Second of all, I find that bad spelling thoroughly hurts my eyes. I spell things wrong myself (alas, I have even found the occasional their/they're or who's/whose error in my own prose) and I have friends who are dreadful spellers, but even when I see somebody whose writing is intelligent and articulate misspelling something that is extremely uncommon, and who knows that he is not certain and puts a little (sp?) afterwards, I still grit my teeth. The way to get around this pain, however, is to write in Middle English! For that reason I like to look at [livejournal.com profile] chaucerhathblog, where if anything I object to too much regularity of spelling. For example, Mr. Chaucer uses y instead of i for any two-syllable word featuring modern i, and he always uses ich instead of I or Y or ic or yh or any other variant that I've seen in my Medieval English literature class.
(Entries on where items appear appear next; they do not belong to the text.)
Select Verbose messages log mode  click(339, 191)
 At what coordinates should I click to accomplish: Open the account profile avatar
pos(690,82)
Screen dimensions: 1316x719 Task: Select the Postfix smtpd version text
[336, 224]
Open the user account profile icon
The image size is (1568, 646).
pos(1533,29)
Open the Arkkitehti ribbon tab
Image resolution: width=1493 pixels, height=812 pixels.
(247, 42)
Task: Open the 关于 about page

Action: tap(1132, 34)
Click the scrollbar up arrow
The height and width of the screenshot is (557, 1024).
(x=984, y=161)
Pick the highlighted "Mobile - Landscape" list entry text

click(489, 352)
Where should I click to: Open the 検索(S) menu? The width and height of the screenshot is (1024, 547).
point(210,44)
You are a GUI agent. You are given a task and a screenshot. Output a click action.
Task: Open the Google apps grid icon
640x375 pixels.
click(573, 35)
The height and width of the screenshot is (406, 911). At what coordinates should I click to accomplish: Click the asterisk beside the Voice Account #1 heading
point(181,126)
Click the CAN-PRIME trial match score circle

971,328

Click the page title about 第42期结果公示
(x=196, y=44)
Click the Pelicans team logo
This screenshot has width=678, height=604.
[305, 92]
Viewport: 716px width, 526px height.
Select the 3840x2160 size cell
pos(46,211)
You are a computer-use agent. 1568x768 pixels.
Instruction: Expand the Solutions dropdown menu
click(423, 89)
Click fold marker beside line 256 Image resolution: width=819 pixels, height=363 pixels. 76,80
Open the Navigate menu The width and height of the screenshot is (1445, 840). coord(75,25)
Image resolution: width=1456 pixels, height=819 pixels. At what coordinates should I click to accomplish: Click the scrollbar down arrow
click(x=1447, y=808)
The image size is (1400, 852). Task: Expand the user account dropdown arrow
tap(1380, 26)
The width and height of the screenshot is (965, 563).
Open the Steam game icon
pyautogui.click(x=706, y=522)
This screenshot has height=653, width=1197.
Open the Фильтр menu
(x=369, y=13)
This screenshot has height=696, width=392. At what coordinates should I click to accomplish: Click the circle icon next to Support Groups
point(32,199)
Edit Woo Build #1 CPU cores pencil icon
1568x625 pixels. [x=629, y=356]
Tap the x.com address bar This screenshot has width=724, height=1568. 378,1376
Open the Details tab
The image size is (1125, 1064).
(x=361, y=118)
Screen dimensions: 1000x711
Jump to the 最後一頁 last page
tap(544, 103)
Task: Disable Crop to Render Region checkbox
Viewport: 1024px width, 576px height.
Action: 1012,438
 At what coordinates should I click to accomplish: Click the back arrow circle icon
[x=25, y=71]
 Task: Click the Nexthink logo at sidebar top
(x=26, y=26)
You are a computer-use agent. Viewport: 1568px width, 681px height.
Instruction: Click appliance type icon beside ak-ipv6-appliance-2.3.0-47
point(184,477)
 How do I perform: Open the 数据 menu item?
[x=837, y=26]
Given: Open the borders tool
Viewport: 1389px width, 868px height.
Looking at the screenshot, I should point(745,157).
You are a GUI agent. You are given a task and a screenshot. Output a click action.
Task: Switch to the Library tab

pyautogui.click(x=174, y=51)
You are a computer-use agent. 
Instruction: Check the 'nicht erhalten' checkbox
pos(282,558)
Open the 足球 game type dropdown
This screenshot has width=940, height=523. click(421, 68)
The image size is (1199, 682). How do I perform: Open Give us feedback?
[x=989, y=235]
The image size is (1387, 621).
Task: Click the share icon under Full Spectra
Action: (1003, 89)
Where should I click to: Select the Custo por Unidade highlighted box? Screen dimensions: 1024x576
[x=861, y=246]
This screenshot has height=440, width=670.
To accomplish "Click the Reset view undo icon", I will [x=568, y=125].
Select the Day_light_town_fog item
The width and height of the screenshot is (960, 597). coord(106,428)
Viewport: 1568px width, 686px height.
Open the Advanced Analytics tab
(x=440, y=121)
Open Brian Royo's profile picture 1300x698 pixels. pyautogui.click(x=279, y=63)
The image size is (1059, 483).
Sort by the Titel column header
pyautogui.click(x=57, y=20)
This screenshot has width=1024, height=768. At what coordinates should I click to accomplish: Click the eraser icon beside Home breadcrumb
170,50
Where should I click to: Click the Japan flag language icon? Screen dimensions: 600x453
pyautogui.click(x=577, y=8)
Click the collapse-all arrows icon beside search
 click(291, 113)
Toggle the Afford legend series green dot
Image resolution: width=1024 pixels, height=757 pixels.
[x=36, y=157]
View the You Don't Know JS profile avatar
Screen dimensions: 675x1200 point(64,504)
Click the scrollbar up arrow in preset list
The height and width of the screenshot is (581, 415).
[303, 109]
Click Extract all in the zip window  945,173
But the fact remains that bad spelling doesn't bother me there, and I can let my grammar sensitivities relax a bit, until people start misusing "thou" and "thee" in the comments. (Although even Mr. Chaucer seems to overuse "doth" a bit, but that's slightly more stylistic. I can pretend to myself that he's simply super-emphasizing every third-person declarative statement.)

Thirdly, I am amused and horrified at the reports of the emergence of L337 speak in real life (or rl if you like). One such report described a Scottish girl handing in an essay about her summer vacation written entirely in these shortcuts, and the funny thing is the excessively formalized rendition that the news source provided of the report into standard English. "its gr8" is rendered as "it's a great place," and "9/11" becomes "the terrorism attack on September 11." A similar sort of rendition is what I find in the footnotes of my Medieval English lit reading assignment. For a while I thought that I was missing loads of stuff when I read the lines that the editors deemed complicated enough, even with the glosses given already, to provide a modern translation. Now I realize that the editors were just having fun. Observe lines 35-36 in Passus 5 of The Vision of Piers Plowman

"Late no wynnyng [gloss: profit] forwanye [gloss: weaken] hem while thei be yonge/Ne for no poustee of pestilence plese hem noght out of reson [gloss: to excess [because I couldn't have figured that out myself]]."

becomes

"Do not let your prosperity cause a weakening (of their moral character) during their childhood, and do not (to make up) for (the hardship and suffering caused by) the plague, pander excessively to their every wish."

Seriously, do they think I couldn't have figured out "while thei be yonge" means "during their childhood"? For that matter, doesn't it simply mean "while they are young"? Likewise, has the word "please" changed significantly besides spelling in the last few centuries? And if it has lost some intensity, doesn't adding the modifier "excessively" to the phrase "pander to their every wish" seem a bit redundant? Anyway, the words "out of reson" in the original suggest to me that "plese" didn't at the time carry a connotation of excess to it, which means that saying it means "pander to their every wish" is not that good of a translation in the first place. In my big ol' collection-o'-all-medieval-stuff-ever book, the editor is sort of a dope (he says that "The Tale of Florent" isn't humorous, for example, when in fact it's got some pretty funny stuff going on, and he states that "The Pearl" is about the transition from the doledrums of "the everlasting nay" into the glories of "the everlasting yea", which it's emphatically not), but at least he gets the glosses right. This guy, A. V. C. Schmidt, has simply provided a nice transcription into text of the original manuscript, and not much more.